§ Data section:
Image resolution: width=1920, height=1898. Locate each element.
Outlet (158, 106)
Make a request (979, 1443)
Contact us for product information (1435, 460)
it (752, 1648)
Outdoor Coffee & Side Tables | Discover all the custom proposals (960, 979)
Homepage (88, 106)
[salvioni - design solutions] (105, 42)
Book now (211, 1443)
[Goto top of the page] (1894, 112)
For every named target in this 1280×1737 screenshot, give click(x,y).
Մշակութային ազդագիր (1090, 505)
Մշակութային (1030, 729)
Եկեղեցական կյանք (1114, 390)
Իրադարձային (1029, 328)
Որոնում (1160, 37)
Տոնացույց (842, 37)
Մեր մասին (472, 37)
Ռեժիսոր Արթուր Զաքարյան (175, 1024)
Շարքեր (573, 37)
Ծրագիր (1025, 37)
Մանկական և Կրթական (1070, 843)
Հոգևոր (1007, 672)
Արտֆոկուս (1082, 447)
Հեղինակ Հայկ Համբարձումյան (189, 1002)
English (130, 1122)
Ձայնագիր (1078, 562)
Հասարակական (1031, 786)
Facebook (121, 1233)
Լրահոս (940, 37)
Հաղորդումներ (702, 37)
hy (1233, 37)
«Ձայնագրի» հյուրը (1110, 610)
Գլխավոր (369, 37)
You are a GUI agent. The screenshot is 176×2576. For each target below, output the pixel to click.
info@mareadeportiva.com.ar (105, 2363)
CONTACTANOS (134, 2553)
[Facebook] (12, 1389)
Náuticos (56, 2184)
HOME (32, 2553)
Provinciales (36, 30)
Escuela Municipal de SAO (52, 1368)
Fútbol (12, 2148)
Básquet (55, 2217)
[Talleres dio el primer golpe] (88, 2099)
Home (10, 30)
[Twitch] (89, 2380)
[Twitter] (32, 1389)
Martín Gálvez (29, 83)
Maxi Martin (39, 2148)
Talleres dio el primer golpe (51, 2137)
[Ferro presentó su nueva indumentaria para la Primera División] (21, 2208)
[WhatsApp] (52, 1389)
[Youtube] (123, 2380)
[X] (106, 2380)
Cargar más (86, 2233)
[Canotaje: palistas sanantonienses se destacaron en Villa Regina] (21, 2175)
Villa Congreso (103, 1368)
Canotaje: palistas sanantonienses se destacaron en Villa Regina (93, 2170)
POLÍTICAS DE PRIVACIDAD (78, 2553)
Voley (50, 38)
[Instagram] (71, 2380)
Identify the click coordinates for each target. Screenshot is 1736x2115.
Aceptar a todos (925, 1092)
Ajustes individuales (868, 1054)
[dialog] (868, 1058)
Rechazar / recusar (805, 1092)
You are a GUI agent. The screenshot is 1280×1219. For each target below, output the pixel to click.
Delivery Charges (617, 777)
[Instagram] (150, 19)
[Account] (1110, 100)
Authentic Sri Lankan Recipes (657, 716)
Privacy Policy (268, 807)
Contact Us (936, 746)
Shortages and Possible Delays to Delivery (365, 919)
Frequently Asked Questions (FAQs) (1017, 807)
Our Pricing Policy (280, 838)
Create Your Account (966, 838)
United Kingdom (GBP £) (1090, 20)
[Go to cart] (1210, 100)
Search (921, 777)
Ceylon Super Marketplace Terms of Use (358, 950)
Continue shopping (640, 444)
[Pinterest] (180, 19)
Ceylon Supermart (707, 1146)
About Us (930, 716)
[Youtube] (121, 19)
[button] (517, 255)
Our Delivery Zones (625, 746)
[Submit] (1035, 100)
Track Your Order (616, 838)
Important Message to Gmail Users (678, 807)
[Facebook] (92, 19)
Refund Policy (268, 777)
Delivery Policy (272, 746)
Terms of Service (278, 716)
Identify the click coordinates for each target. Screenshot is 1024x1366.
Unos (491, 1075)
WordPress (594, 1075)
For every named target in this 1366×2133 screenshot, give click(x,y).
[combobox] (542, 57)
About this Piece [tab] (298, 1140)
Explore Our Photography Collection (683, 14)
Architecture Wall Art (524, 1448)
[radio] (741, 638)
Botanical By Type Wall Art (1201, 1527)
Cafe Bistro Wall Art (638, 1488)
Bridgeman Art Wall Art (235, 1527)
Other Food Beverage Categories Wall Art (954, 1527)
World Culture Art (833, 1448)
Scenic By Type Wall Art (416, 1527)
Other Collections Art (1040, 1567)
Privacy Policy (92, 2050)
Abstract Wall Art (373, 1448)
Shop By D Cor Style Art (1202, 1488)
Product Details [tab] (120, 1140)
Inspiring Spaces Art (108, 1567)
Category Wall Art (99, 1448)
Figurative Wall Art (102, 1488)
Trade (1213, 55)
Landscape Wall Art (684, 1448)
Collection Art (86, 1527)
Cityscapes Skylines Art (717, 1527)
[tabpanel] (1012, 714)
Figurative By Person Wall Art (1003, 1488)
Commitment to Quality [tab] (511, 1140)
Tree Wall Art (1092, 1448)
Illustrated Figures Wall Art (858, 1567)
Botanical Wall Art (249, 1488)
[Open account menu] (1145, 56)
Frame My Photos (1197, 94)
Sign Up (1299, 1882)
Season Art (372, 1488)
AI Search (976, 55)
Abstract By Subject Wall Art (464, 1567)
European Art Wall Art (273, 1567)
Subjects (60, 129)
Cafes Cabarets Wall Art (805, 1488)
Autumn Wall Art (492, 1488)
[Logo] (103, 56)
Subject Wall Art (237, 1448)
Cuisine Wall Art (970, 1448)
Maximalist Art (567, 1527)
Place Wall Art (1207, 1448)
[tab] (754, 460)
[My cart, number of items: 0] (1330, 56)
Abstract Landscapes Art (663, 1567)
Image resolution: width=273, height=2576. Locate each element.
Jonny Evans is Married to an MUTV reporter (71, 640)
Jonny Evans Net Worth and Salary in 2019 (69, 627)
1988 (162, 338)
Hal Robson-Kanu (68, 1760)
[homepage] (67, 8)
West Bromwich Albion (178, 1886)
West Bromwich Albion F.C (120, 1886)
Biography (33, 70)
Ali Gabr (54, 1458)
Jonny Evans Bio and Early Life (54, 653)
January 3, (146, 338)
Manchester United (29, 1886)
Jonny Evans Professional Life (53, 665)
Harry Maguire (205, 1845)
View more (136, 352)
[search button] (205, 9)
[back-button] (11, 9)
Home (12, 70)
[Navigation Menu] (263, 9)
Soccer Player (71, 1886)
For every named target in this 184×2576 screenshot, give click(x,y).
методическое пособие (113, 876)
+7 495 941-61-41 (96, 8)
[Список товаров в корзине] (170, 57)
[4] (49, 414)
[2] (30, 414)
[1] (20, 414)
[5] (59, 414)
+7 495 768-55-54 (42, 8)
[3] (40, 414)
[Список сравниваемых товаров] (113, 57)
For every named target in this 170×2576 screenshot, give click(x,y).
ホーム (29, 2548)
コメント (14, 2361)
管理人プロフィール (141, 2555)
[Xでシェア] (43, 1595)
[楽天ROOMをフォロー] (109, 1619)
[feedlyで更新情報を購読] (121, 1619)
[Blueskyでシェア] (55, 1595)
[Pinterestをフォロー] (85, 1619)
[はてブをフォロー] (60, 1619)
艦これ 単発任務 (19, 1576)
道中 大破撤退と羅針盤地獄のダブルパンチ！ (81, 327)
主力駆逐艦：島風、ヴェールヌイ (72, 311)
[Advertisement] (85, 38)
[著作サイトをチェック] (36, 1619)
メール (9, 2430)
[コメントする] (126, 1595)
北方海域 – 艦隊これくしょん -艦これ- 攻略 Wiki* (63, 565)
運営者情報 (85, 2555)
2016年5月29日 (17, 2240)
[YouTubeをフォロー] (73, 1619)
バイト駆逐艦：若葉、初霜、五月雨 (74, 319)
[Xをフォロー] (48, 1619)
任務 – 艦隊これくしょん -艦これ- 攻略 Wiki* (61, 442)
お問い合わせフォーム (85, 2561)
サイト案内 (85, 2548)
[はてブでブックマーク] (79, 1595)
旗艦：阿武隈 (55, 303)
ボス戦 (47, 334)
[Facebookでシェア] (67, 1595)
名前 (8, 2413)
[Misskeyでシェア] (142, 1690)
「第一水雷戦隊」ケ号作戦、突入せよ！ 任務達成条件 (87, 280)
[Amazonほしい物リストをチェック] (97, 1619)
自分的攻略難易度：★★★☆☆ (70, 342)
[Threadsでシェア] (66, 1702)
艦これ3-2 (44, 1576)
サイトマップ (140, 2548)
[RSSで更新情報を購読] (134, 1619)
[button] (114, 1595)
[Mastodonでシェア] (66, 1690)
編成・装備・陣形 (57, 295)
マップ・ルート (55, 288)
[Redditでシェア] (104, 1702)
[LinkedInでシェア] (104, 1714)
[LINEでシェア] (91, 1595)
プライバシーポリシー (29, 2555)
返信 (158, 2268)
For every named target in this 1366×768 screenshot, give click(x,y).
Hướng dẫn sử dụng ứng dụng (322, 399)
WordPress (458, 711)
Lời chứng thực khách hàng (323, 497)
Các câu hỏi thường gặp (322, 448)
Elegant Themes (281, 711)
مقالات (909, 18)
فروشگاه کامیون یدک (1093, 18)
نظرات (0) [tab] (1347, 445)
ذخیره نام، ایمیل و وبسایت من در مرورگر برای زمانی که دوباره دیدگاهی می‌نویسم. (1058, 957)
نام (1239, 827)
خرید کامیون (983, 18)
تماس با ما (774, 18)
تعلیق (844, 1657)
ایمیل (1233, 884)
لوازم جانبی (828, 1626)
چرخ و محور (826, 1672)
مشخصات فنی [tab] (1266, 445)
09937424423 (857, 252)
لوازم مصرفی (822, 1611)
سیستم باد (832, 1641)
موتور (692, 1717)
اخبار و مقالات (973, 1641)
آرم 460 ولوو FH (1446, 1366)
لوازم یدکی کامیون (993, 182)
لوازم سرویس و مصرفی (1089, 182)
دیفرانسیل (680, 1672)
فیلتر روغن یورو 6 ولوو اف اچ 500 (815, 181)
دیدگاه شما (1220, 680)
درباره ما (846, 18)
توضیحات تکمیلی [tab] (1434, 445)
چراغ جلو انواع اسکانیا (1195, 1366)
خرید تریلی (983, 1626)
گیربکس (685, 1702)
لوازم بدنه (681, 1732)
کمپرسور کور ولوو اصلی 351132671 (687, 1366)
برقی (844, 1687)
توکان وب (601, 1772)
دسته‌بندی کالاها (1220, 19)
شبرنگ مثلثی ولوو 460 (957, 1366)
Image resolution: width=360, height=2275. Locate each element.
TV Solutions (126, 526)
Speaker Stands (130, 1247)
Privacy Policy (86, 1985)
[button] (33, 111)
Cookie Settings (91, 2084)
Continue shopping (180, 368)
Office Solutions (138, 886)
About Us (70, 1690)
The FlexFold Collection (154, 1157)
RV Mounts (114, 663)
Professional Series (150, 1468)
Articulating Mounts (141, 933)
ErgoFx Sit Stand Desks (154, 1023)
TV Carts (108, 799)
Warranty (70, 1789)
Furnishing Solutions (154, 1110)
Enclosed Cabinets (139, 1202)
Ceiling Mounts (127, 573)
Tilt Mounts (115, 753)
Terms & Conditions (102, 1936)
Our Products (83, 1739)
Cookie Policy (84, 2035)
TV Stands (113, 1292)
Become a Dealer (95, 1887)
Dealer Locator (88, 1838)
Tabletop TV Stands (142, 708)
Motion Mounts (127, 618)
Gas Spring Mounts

§ Task: Among the lines above, find the one with "لوازم جانبی (828, 1626)" and the one with "TV Carts (108, 799)". Quote both and everything between them, exactly.

§ Response for this exercise:
لوازم جانبی (828, 1626)
چرخ و محور (826, 1672)
مشخصات فنی [tab] (1266, 445)
09937424423 (857, 252)
لوازم مصرفی (822, 1611)
سیستم باد (832, 1641)
موتور (692, 1717)
اخبار و مقالات (973, 1641)
آرم 460 ولوو FH (1446, 1366)
لوازم یدکی کامیون (993, 182)
لوازم سرویس و مصرفی (1089, 182)
دیفرانسیل (680, 1672)
فیلتر روغن یورو 6 ولوو اف اچ 500 (815, 181)
دیدگاه شما (1220, 680)
درباره ما (846, 18)
توضیحات تکمیلی [tab] (1434, 445)
چراغ جلو انواع اسکانیا (1195, 1366)
خرید تریلی (983, 1626)
گیربکس (685, 1702)
لوازم بدنه (681, 1732)
کمپرسور کور ولوو اصلی 351132671 (687, 1366)
برقی (844, 1687)
توکان وب (601, 1772)
دسته‌بندی کالاها (1220, 19)
شبرنگ مثلثی ولوو 460 (957, 1366)
Image resolution: width=360, height=2275. Locate each element.
TV Solutions (126, 526)
Speaker Stands (130, 1247)
Privacy Policy (86, 1985)
[button] (33, 111)
Cookie Settings (91, 2084)
Continue shopping (180, 368)
Office Solutions (138, 886)
About Us (70, 1690)
The FlexFold Collection (154, 1157)
RV Mounts (114, 663)
Professional Series (150, 1468)
Articulating Mounts (141, 933)
ErgoFx Sit Stand Desks (154, 1023)
TV Carts (108, 799)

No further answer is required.